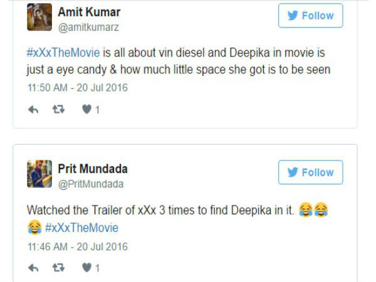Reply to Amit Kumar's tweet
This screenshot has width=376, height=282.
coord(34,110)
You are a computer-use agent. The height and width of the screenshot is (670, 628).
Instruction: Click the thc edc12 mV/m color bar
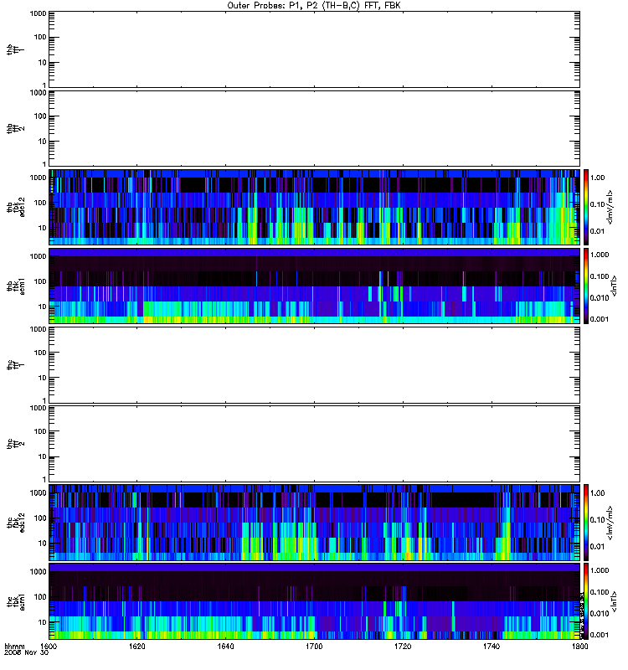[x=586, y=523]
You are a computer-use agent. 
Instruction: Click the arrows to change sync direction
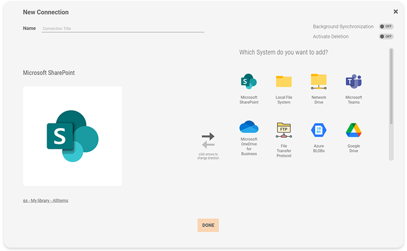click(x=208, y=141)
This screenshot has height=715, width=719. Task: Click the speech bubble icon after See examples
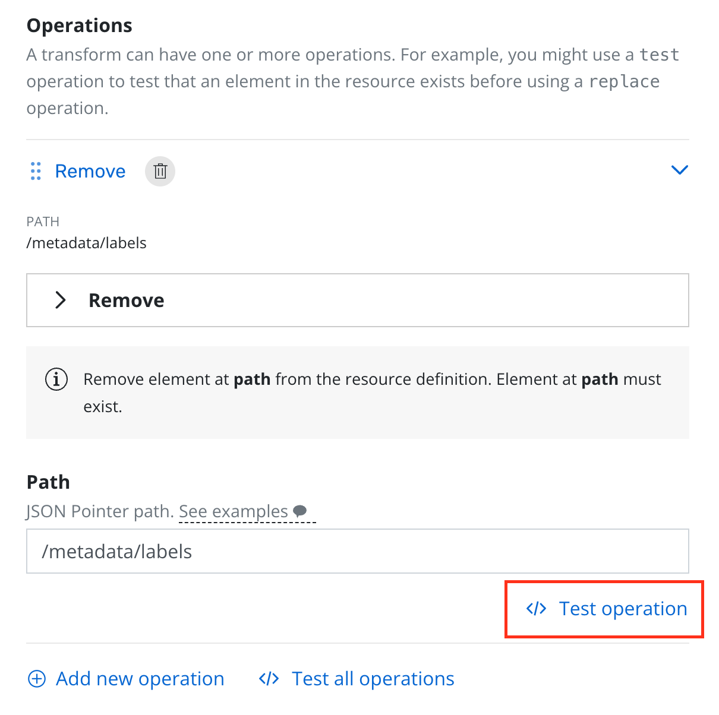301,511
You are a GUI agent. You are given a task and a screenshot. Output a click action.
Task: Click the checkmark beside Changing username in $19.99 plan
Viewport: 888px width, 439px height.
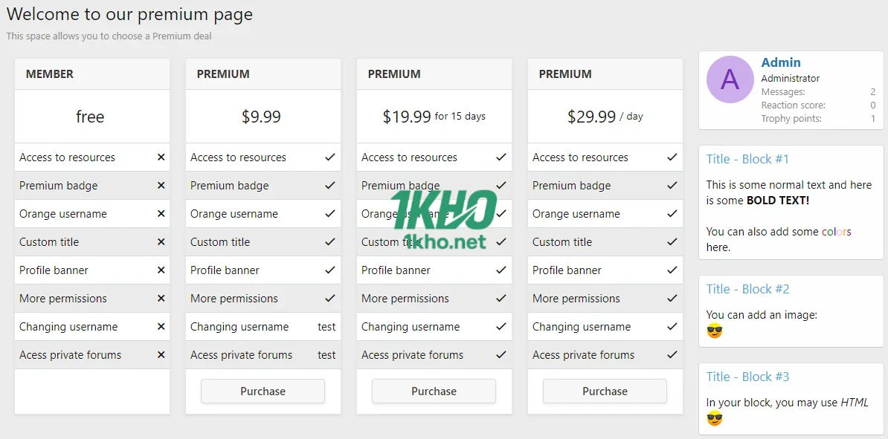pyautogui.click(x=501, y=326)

• Requirement: Reproduce exactly, and only, the lines from the one with "You are a GUI" to the final line of the listing above; the pictures are to be left out.

• Written response:
You are a GUI agent. You are given a task and a screenshot. Output a click action.
Task: Click the checkmark beside Changing username in $19.99 plan
Viewport: 888px width, 439px height.
pyautogui.click(x=501, y=326)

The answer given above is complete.